--- start of SELECTED EXTRACT ---

Dumbbell Shoulder Press: You can use moderately heavy weight on this move before you jump into the high-volume, density-packed supersets and giant sets to come. Pyramid your weight, meaning, go heavier on each successive set.
Arnold Dumbbell Press: This is the first of a triset designed to blast your side delts. By not locking out your elbows, you can keep a ton of tension on those side delts.
Standing Barbell Press Behind Neck: Using a wide grip on this exercise turns it into what Thomas calls a "Y" press. Combining the wide grip with a rhythmic tempo helps keep tension on your shoulders through the entire rep range.
Lateral Raise: When Thomas performs lateral raises, he likes to flare his shoulders and lats. He says this engages his side delts more effectively.
Face Pull: Thomas uses the face pull to pre-fatigue his rear delts. Don't try to move too much weight on this exercise. As Thomas points out, the rear delt is a very small muscle and it takes a precise range of motion and movement pattern to get it to pre-fatigue and engage. Put on big weight and your traps will jump in, which you don't want. Use moderate weight and focus on form.
Bent-Over Dumbbell Rear-Delt Raise with Head on Bench: Thomas does this without the bench support, which just adds some extra protection for your back. As with the face pull, use a weight that allows you to target that smaller rear delt muscle.
Triceps Push-down with V-Bar Attachment: Start your triceps superset using the V-bar to help you get into a neutral grip for this exercise. The idea is to touch your biceps with your forearms to fully lengthen your triceps muscle. As you press down, slightly twist your thumb downward to engage the long head of the triceps.
Bench Dip: Thomas sees a lot of lifters slapping 45 after 45 onto their waists to do these dips. Instead, he focuses on the contraction at the top of the range to blast and fatigue the muscle. Do it that way and you won't have to add all those weights to get the job done.
Reverse Barbell Curl: Now it's time for a biceps superset. Thomas starts with the reverse curl to pre-fatigue the forearms and the biceps before moving into the standard barbell curl. Targeting the overlooked forearm will help you develop your entire arm, not just the big guns.
Barbell Curl: With your forearms pre-fatigued, take this classic exercise to failure.
Seated Triceps Press: At the bottom of the triceps press range, where the triceps is fully lengthened, Thomas likes to allow the weight to pull his arm back slightly—but only slightly. This offers a deeper stretch before he raises the weight up and contracts the muscle. This movement can place considerable stress on your elbow, so don't let the weight fall too low.
Flexor Incline Dumbbell Curls: Thomas' intention with this last exercise is to completely blow out the biceps and take them to complete failure. To do this as a "21" means to do 7 partial reps at the bottom of the motion, 7 partial reps at the top of the motion, then 7 full reps from top to bottom. Take it easy on the weight selection for this exercise. With 63 reps ahead of you, you need to choose a weight that allows you to maintain form until the finish.
Thomas likes to start these exercises using conservative weights, then move up gradually. When he's getting ready for a photo shoot or a competition, he'll do this workout every five to seven days to while retaining as much muscle tissue as possible.

--- end of SELECTED EXTRACT ---

From the shoulder and arm workout above, list every exercise whose name contains the word "Press".

--- start of LISTING ---

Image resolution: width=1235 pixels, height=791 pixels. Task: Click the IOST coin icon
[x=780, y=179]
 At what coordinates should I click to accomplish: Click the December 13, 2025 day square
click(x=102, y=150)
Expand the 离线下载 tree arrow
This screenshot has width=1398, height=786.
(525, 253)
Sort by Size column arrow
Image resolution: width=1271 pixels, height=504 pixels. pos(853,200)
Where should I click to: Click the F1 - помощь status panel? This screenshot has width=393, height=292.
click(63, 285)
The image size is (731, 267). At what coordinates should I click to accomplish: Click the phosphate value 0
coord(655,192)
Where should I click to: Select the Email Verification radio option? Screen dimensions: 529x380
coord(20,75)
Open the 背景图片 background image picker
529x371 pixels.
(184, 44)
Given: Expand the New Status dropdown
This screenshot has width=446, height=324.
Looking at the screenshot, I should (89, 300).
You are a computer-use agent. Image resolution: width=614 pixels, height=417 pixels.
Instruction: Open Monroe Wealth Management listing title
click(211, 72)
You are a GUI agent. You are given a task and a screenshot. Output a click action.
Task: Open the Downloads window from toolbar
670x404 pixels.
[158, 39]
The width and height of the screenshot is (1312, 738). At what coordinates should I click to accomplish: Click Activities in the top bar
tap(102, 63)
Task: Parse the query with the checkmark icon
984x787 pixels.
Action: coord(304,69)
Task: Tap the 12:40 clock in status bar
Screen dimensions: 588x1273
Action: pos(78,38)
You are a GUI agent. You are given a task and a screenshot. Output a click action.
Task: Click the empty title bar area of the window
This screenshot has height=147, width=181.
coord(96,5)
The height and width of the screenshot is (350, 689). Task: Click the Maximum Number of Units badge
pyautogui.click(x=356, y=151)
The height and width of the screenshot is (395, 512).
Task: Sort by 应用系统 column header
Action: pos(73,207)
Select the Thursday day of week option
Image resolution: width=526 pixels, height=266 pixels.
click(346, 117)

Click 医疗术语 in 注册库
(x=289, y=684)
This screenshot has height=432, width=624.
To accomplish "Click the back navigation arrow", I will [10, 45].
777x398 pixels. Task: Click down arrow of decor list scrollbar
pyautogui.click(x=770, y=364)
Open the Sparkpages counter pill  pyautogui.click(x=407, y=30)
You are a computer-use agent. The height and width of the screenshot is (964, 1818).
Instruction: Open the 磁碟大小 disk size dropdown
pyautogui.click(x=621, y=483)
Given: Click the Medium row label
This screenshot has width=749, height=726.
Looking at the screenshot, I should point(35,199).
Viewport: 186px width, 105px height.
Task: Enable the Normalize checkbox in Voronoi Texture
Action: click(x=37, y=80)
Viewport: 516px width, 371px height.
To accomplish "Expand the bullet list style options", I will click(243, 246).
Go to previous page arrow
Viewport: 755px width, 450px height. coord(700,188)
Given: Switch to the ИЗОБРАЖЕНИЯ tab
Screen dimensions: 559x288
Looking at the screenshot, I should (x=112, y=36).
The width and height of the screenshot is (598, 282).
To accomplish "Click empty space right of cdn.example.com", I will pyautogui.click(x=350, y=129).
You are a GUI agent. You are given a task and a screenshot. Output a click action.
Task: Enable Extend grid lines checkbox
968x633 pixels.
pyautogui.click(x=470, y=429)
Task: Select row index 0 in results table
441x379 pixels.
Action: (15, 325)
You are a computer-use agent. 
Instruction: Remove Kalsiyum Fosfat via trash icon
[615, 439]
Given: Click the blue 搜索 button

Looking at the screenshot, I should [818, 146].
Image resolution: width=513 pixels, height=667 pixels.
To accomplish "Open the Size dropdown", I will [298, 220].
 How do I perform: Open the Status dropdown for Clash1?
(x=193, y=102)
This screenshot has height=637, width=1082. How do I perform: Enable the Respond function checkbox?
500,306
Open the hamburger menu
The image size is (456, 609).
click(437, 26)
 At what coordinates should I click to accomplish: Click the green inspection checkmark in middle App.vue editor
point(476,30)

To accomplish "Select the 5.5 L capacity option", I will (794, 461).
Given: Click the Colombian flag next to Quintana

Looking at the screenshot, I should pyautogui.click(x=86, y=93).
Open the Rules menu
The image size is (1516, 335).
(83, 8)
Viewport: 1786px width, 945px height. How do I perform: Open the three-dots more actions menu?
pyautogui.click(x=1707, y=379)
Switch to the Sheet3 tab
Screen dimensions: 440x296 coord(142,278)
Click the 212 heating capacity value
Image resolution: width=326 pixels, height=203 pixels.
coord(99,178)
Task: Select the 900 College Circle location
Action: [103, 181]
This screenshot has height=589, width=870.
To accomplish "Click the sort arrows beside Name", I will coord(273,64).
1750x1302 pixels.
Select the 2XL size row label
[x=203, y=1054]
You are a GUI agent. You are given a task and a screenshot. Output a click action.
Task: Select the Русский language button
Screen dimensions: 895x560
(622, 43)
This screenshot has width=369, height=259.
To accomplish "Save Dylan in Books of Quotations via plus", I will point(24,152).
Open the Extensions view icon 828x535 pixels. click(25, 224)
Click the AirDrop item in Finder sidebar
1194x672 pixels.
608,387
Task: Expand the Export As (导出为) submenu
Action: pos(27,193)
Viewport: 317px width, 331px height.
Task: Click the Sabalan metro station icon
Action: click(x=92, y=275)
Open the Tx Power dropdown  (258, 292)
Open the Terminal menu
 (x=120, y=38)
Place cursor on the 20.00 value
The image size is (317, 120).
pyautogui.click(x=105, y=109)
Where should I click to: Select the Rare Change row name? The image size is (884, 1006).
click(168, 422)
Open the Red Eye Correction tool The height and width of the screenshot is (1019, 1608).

--- end of LISTING ---

**TASK RESULT:**
Dumbbell Shoulder Press
Arnold Dumbbell Press
Standing Barbell Press Behind Neck
Seated Triceps Press